What is needed :: Please print nothing but the lines from the one with "Expand the Action Type dropdown" to the last line of the records below, and omit pictures.

==============================

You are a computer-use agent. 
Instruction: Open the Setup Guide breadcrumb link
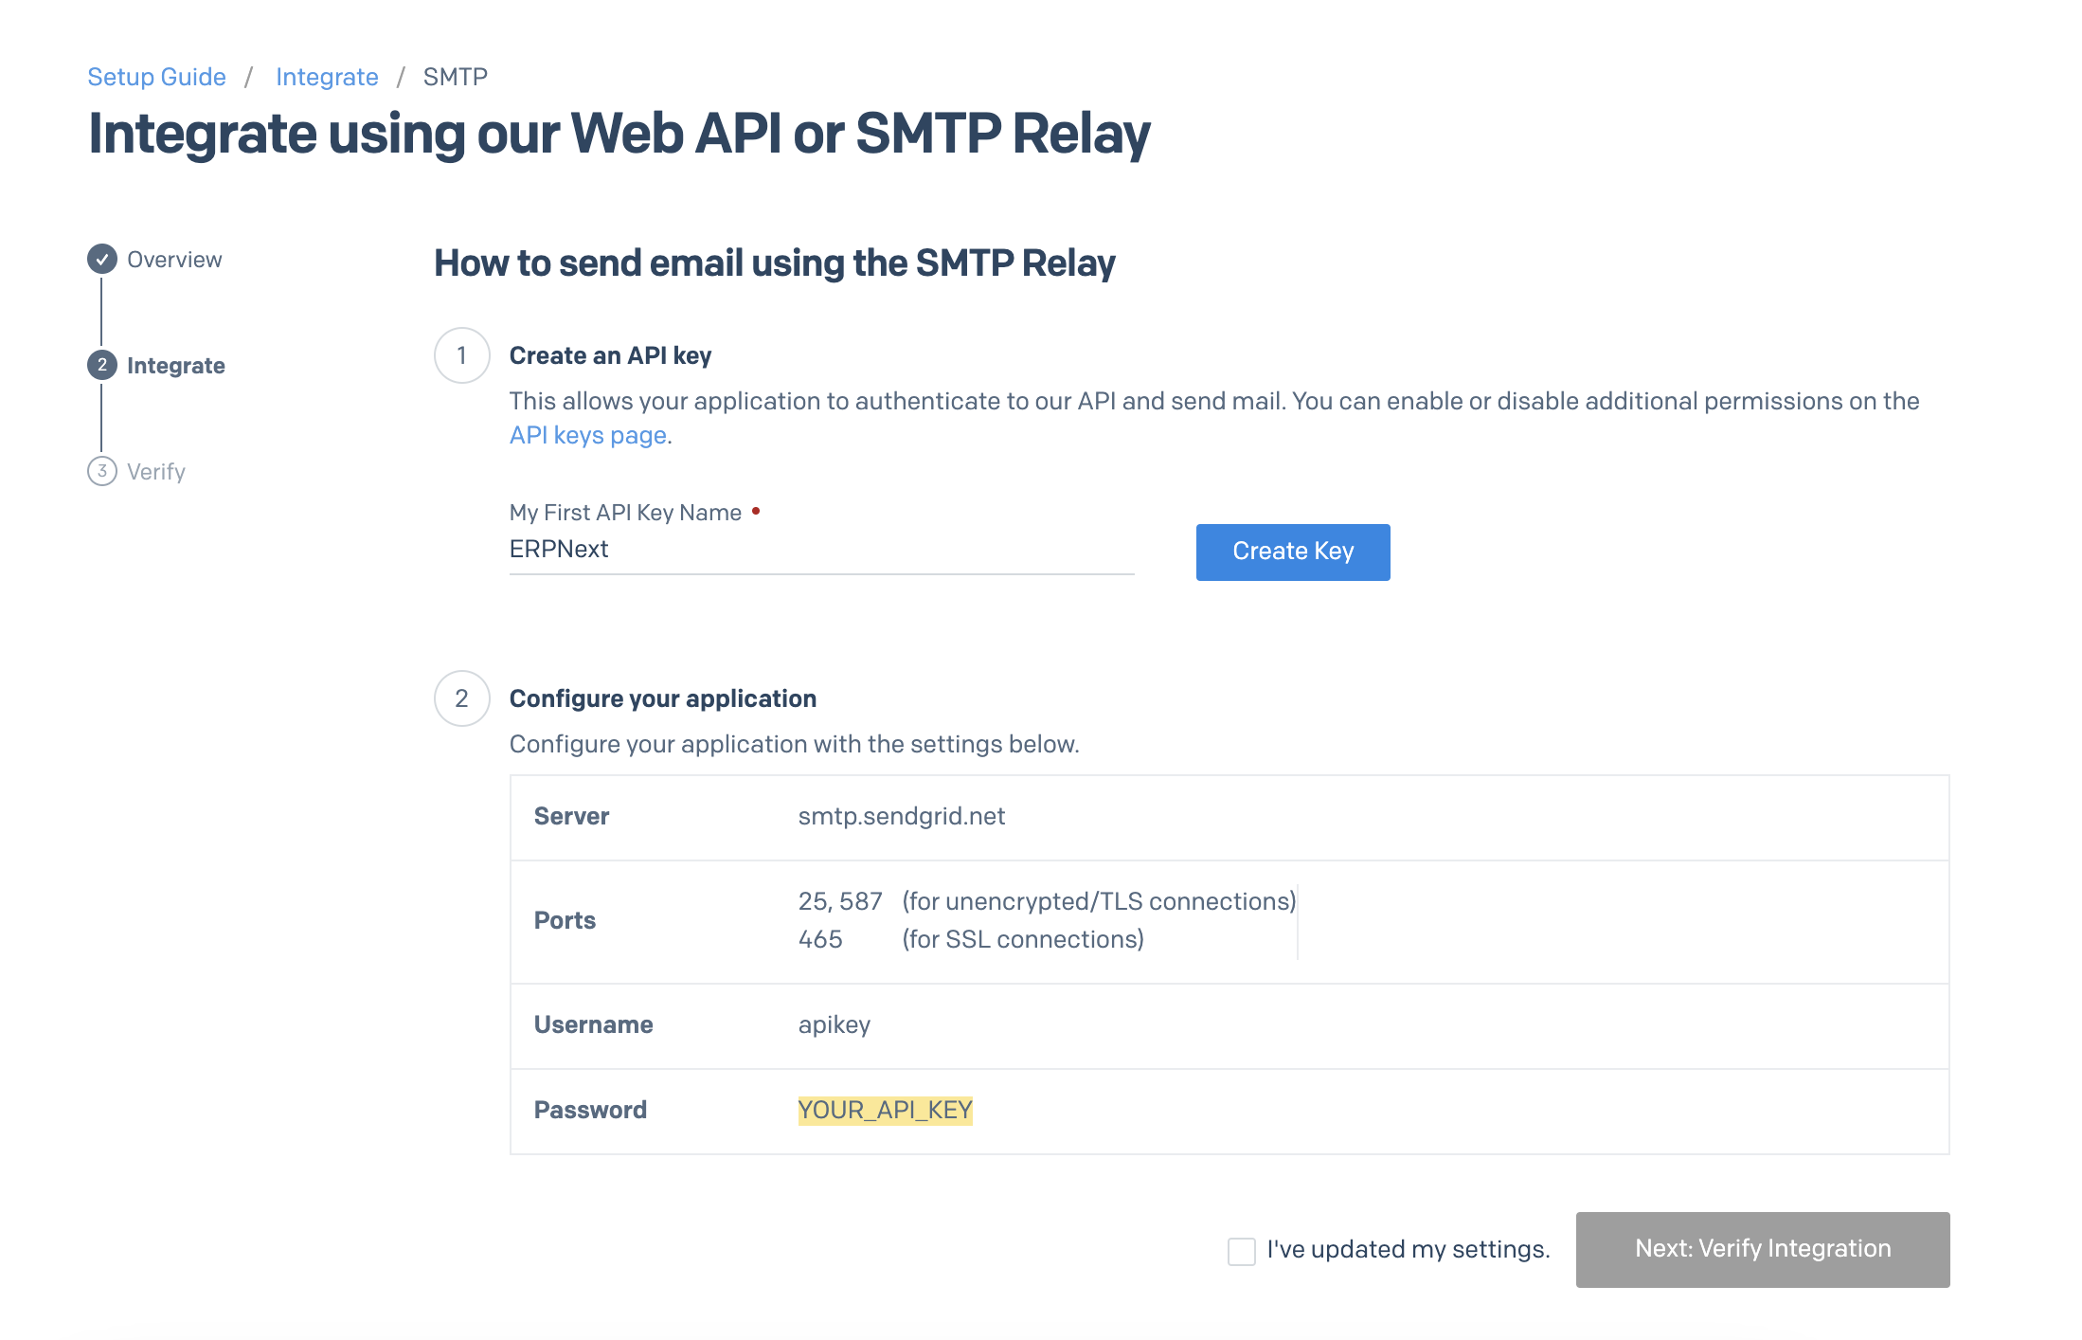[x=156, y=77]
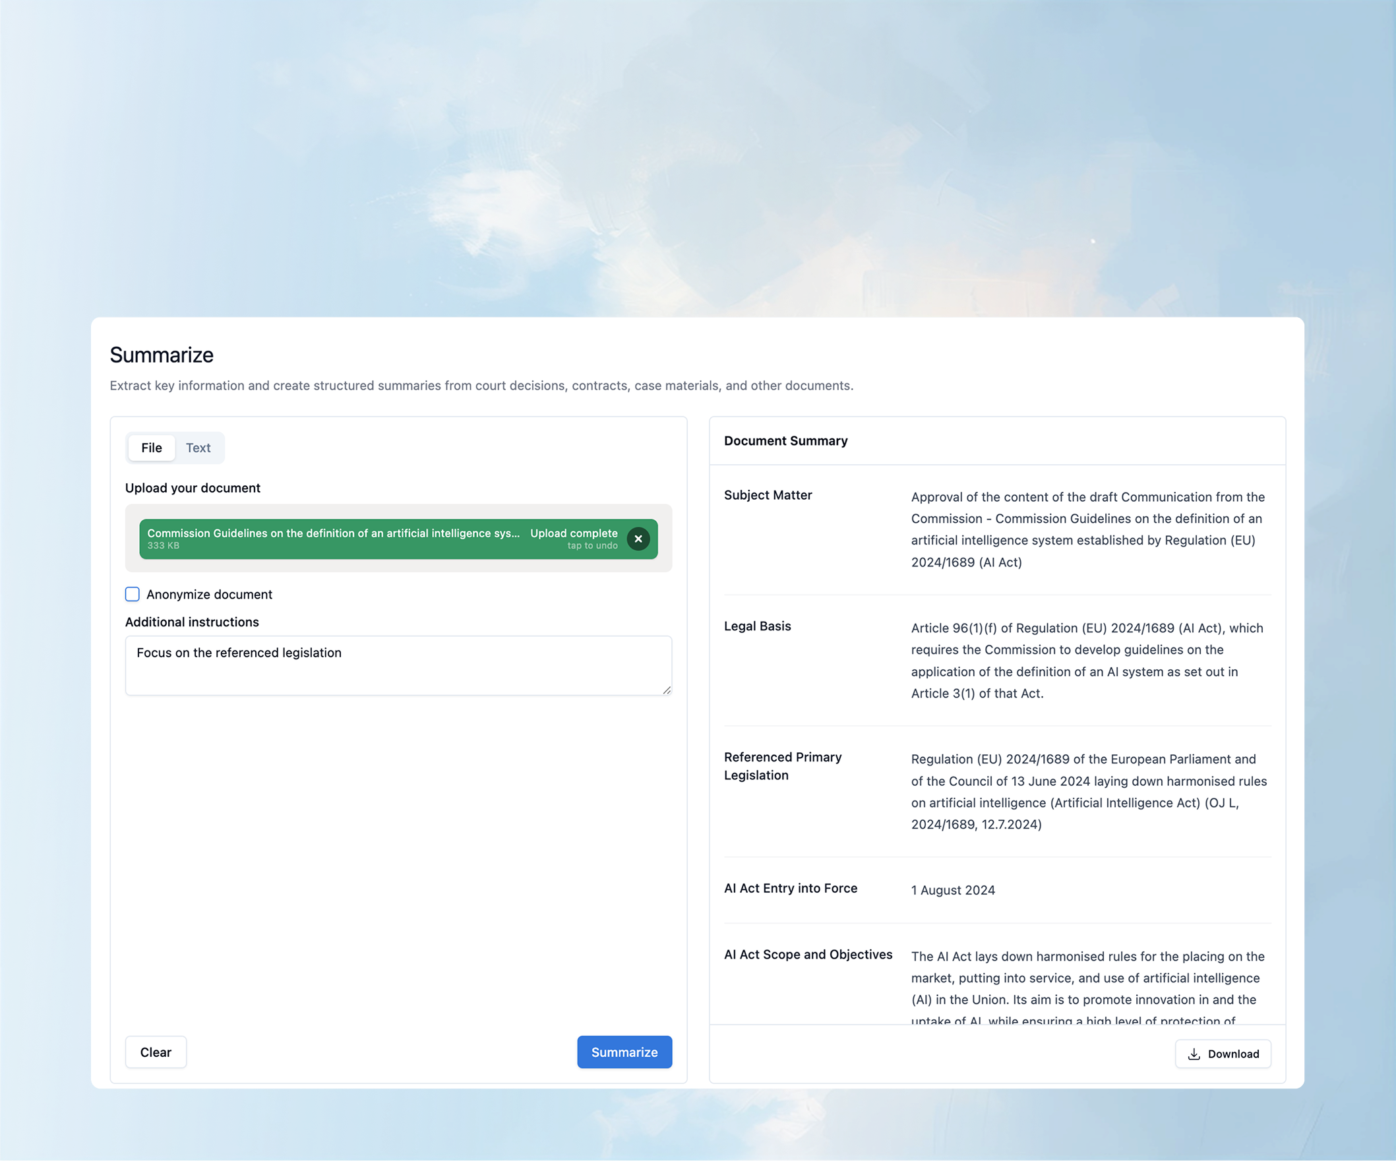Tap to undo the upload

(592, 546)
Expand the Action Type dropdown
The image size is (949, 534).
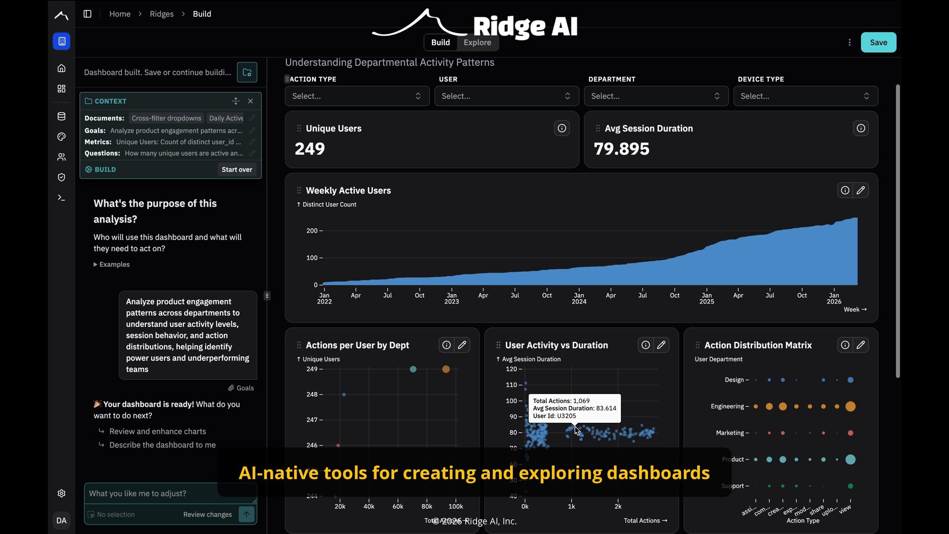(x=357, y=96)
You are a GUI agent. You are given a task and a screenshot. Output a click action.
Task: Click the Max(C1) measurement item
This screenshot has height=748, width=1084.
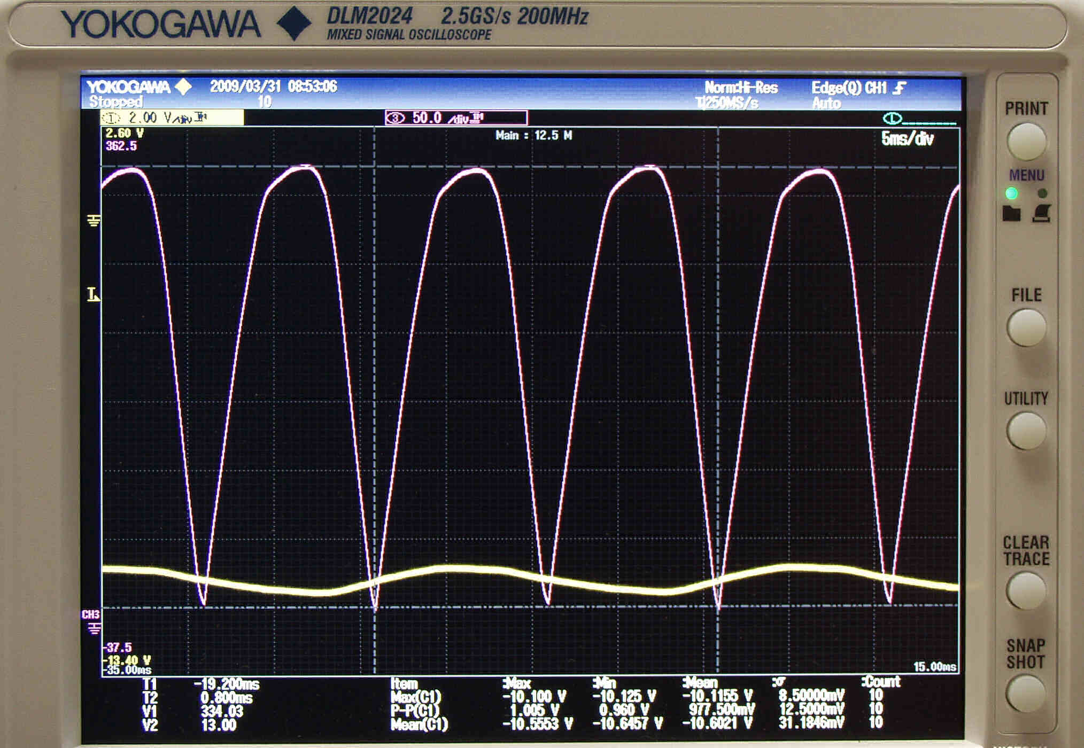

==============================

Solution to this problem ::
Expand the Action Type dropdown
The image size is (949, 534).
(x=357, y=96)
You are a GUI agent. You are given a task and a screenshot. Output a click action.
Task: Click the Max(C1) measurement item
This screenshot has height=748, width=1084.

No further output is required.